Reproduce the material word for word from its first line through the line holding "[x=475, y=43]", with both of those lines included. Leave the pictures out of your answer.
## BEGIN
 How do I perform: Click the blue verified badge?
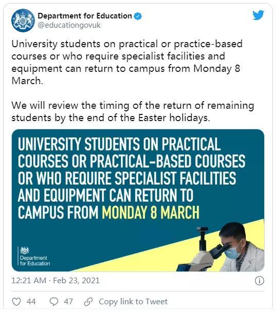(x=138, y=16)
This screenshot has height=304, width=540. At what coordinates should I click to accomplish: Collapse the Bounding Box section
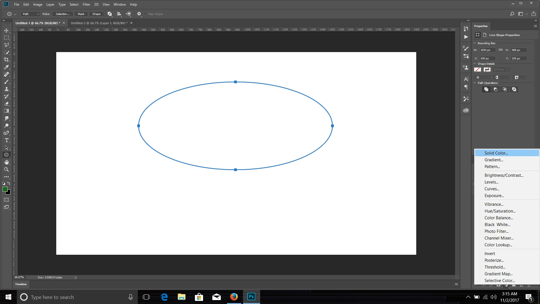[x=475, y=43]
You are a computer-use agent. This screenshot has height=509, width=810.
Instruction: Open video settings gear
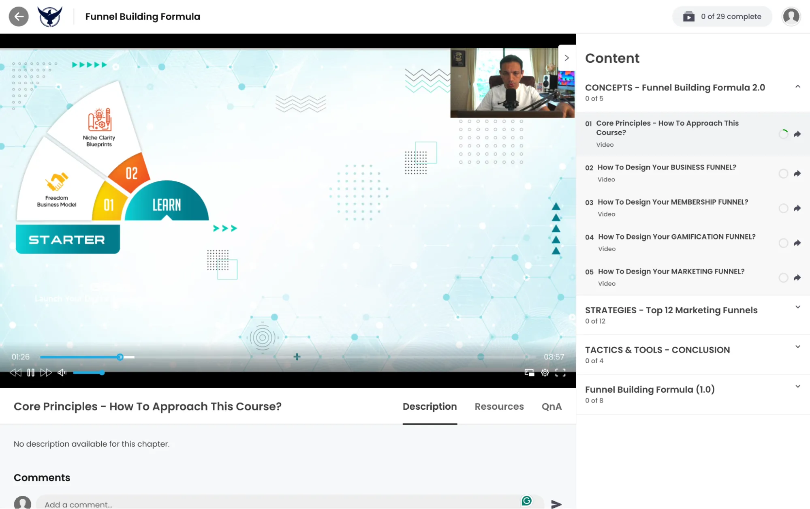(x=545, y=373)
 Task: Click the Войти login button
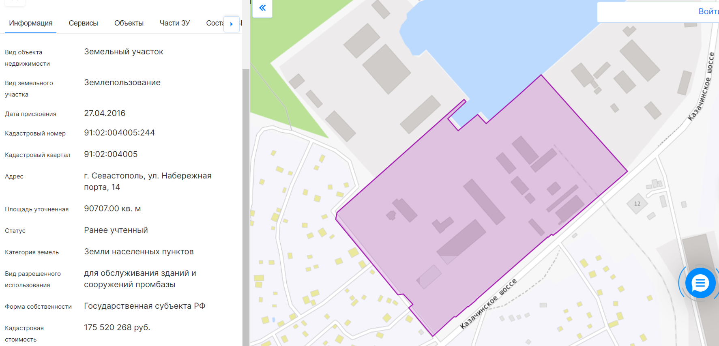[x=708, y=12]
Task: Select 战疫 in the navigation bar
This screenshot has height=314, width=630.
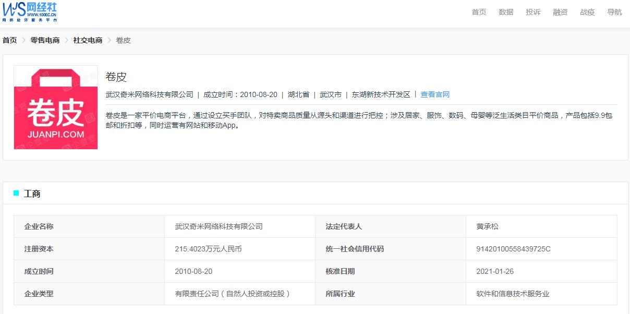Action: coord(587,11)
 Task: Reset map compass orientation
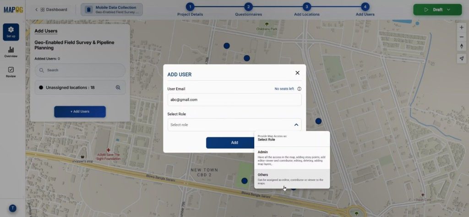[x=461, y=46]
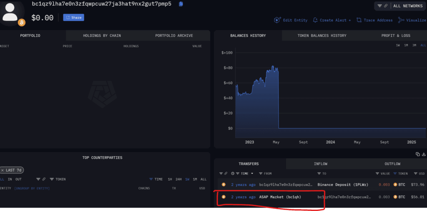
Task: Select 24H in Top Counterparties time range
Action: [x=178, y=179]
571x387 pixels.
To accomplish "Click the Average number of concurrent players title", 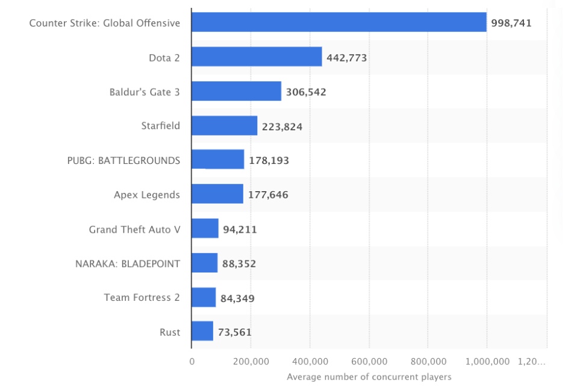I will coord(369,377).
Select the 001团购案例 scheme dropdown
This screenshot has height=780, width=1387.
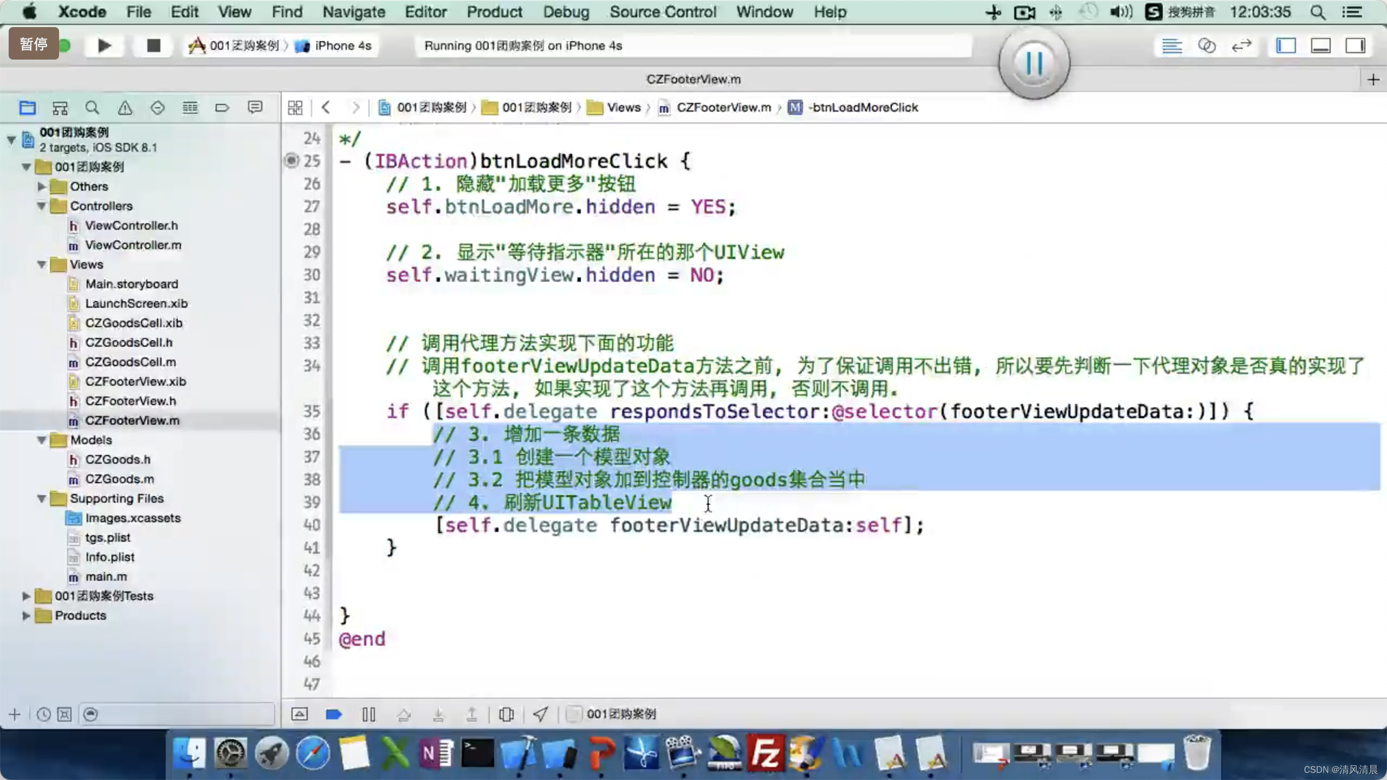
## END
Exercise result:
 How do I perform: Click the blue verified badge?
(x=138, y=16)
This screenshot has height=304, width=540. At what coordinates should I click to accomplish: Collapse the Bounding Box section
[x=475, y=43]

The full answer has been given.